A transient vesicular glue for amplification and temporal regulation of biocatalytic reaction networks.
Alisha KamraSourav DasPreeti BhattManju SolraTanmoy MaitySubinoy RanaPublished in: Chemical science (2023)
Regulation of enzyme activity and biocatalytic cascades on compartmentalized cellular components is key to the adaptation of cellular processes such as signal transduction and metabolism in response to varying external conditions. Synthetic molecular glues have enabled enzyme inhibition and regulation of protein-protein interactions. So far, all the molecular glue systems based on covalent interactions operated under steady-state conditions. To emulate dynamic biological processes under dissipative conditions, we introduce herein a transient supramolecular glue with a controllable lifetime.

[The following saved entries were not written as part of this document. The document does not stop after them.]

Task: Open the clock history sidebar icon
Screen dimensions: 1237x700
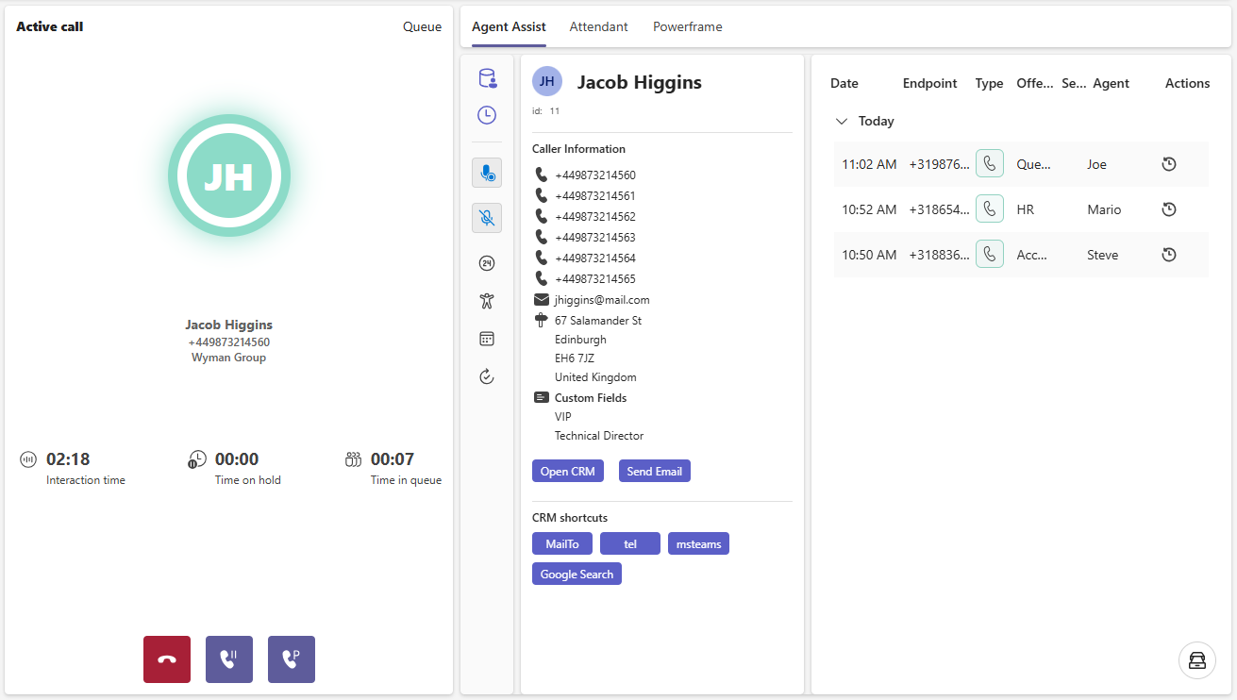Action: pyautogui.click(x=487, y=115)
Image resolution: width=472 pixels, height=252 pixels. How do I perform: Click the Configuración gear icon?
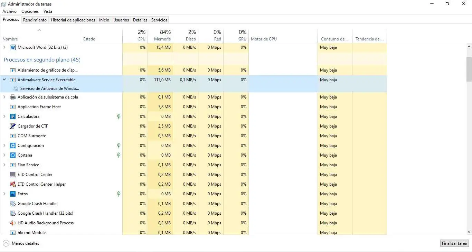(x=13, y=146)
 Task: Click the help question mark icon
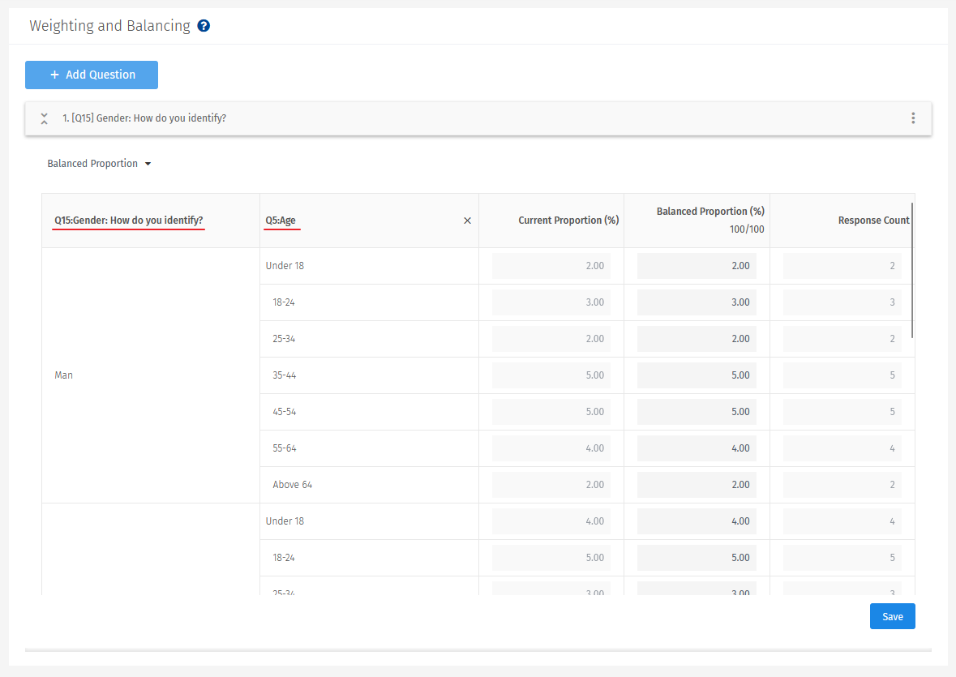[x=204, y=26]
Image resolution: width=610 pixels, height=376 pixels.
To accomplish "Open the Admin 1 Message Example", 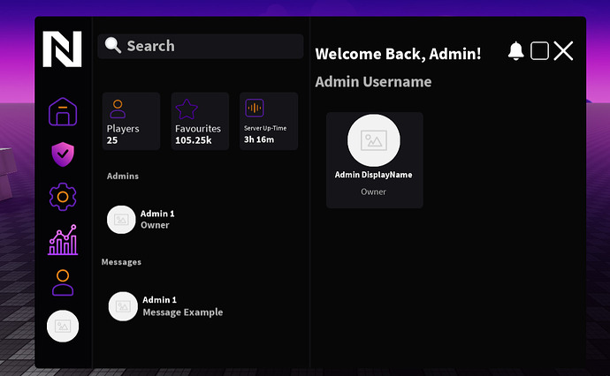I will 165,306.
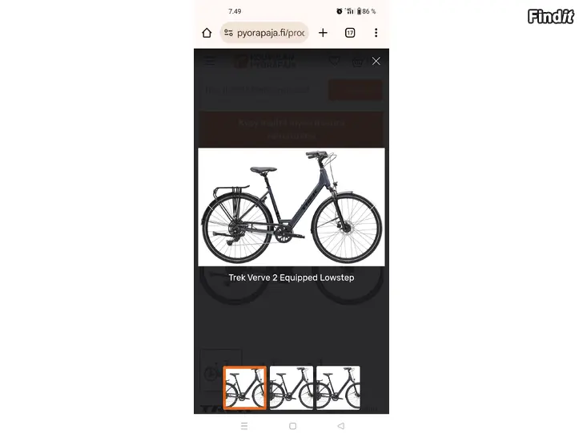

The transient system uses multivalent supramolecular interactions between guanidinium group-bearing surfactants and adenosine triphosphate (ATP), resulting in bilayer vesicle structures. Unlike the conventional chemical agents for dissipative assemblies, ATP here plays the dual role of providing a structural component for the assembly as well as presenting active functional groups to "glue" enzymes on the surface. While gluing of the enzymes on the vesicles achieves augmented catalysis, oscillation of ATP concentration allows temporal control of the catalytic activities similar to the dissipative cellular nanoreactors. We further demonstrate temporal upregulation and control of complex biocatalytic reaction networks on the vesicles. Altogether, the temporal activation of biocatalytic cascades on the dissipative vesicular glue presents an adaptable and dynamic system emulating heterogeneous cellular processes, opening up avenues for effective protocell construction and therapeutic interventions.